Thursday, 25 June 2015

How to create an invalid

I am very disturbed by the way things are going following S's fit. Already, less than three weeks since it happened, she is being treated like an invalid. No serious attempt to discover why she has practically lost her mobility has been made. It took two weeks and a very determined District Nurse to get her x-rays which have finally ruled out any fractures to the hips or pelvis. The District Nurse's  intention then was that S should receive intensive help from physiotherapists to try and recover at least some of the mobility that she had before the fit when she was capable of walking 5 miles a week. But no-one is really interested in doing this. It seems to me that this is a result of the widespread if unspoken assumption that there is no point in wasting resources on someone with dementia.
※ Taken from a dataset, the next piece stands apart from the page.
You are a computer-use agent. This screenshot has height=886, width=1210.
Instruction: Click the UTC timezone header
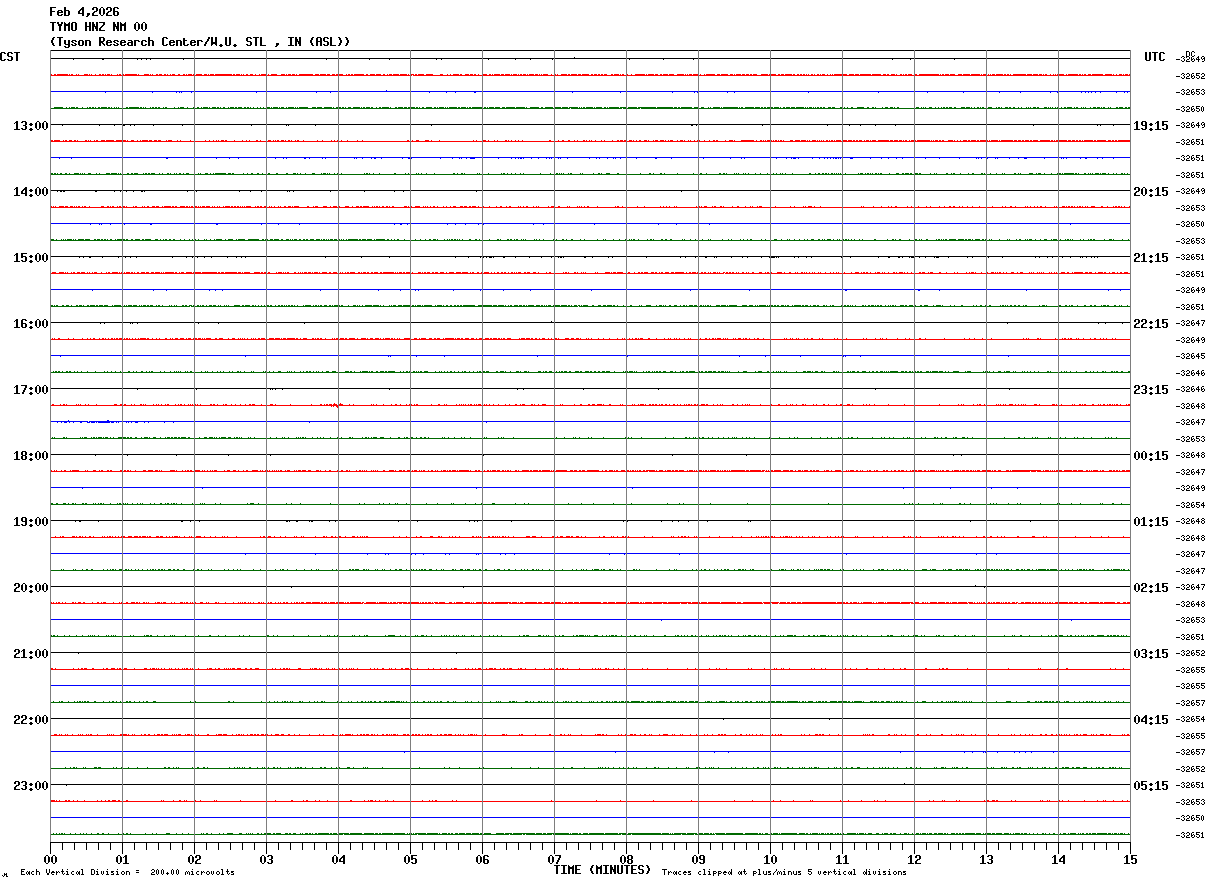pos(1155,57)
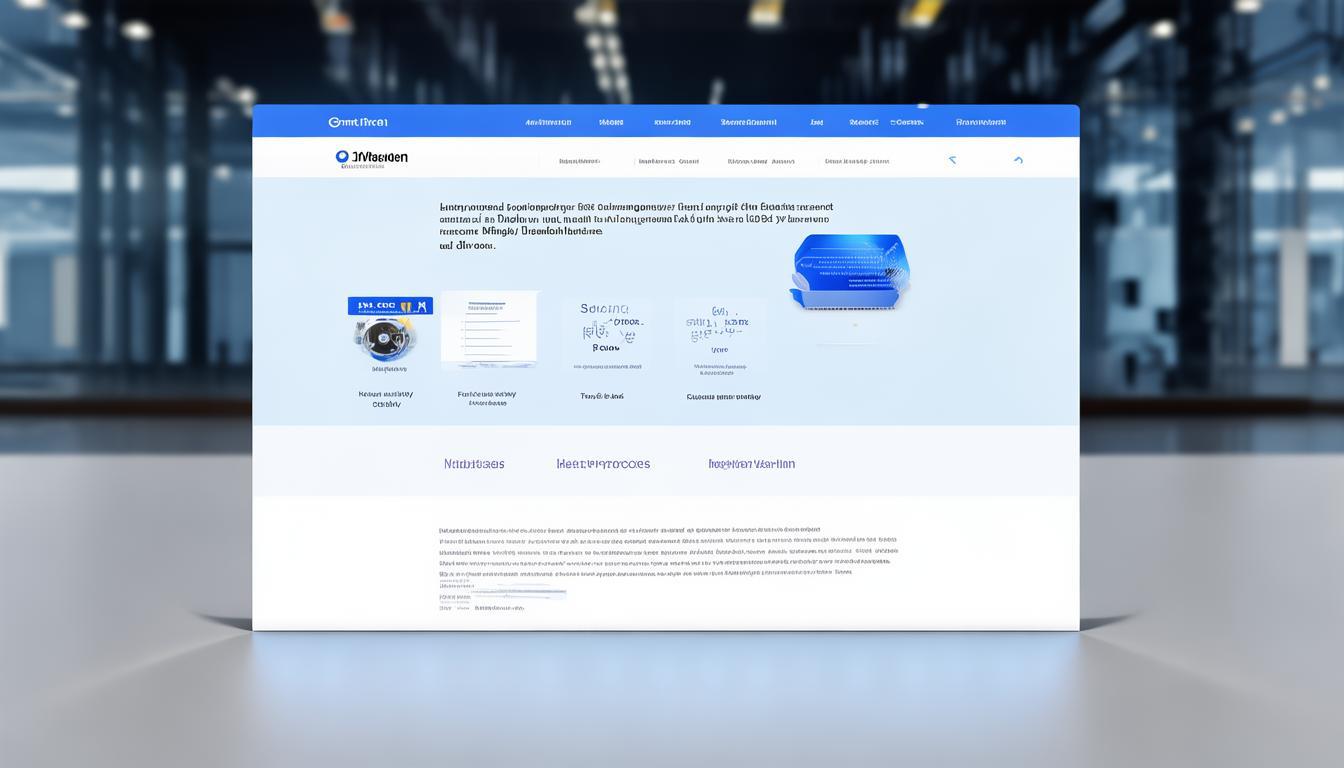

We now have two daily visits from pairs of 'carers' who are not seeing an individual person who still has some abilities but a body that is incapable of doing most things. The less S has to move or be moved the better, as far as they are concerned. There is talk of hoists, hospital beds and commodes which she can be wheeled around on. Because they are now involved, I can see that, even though we will soon regain access to two bathrooms (a new one we are having put in downstairs and the original one via a stair-lift) the regime of  minimal movement and bed baths will be hard to move on from. Ironically, I'm still the one who has to do any lifting and moving because we do not have the 'right equipment' yet.

An assessment by someone who gave no evidence of having any particular expertise resulted in a decision, it seems, that the mobility issue was probably a result of what was going on in the brain  -  now there's a surprise  -  rather than any physical problems with parts of the body. The conclusion was therefore that physiotherapy would not help. But, of course, as everybody should know, the brain and the body are intimately interconnected and it's quite possible that repeated physical activity of any kind could help to restore some of the previous connections that may have been damaged. One of the things that perplexes me and the district nurse is that after the fit S was able to use stairs and the loss of mobility occurred in the evening of the day after the fit. No-one can explain this, and, worse, no-one is remotely interested.
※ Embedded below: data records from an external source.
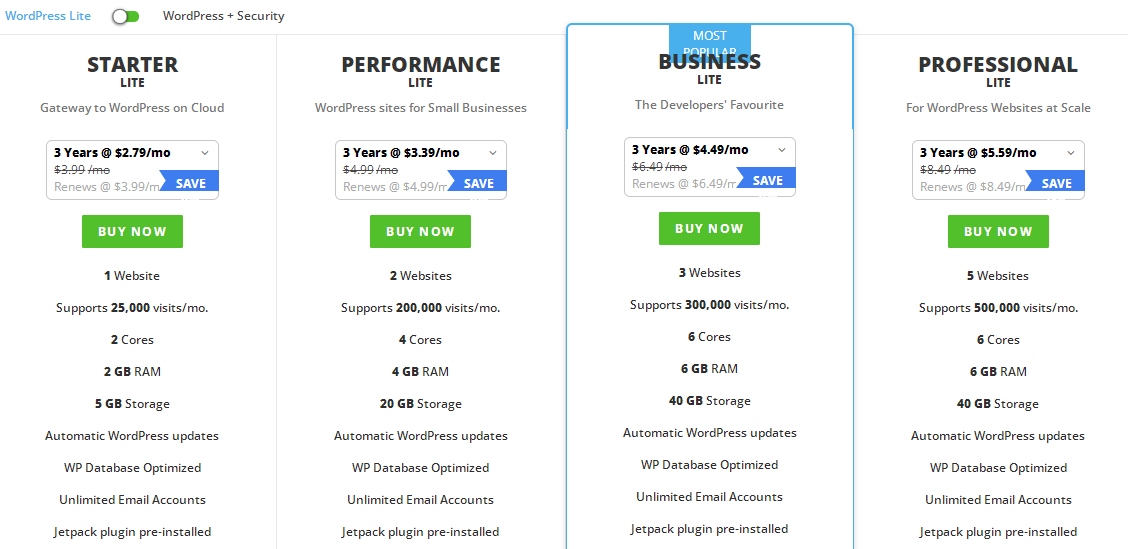Click the Performance Lite plan heading
1128x549 pixels.
(421, 65)
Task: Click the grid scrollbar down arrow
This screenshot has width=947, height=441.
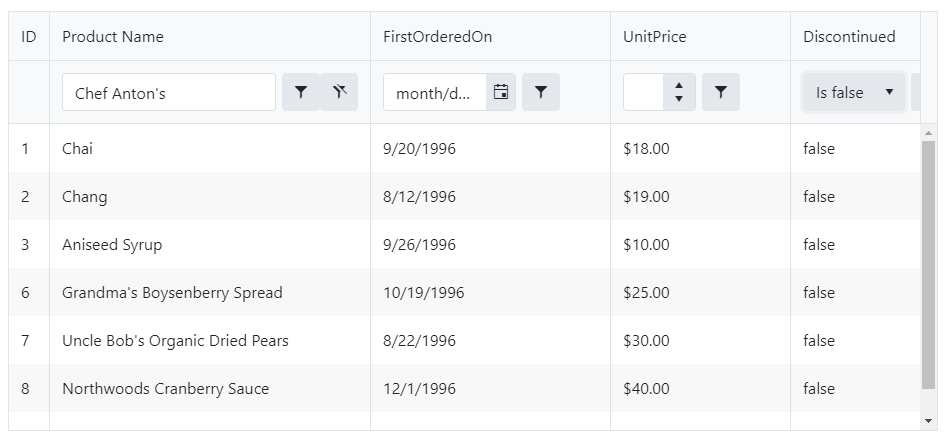Action: click(928, 421)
Once before, with my help, my brave and determined wife re-emerged from a total meltdown, which also involved mobility  -  in addition to extreme agitation and aggression, paranoia, and torment  -  to become again a person who in her own ways got something out of life and was as physically active as she was able to be. I want to try and help her to do something like that again. But 'they' seem bent on creating an invalid. That is their expertise. And what an appropriate word that is, by the way. It's no wonder that they stopped using it. It gives the game away.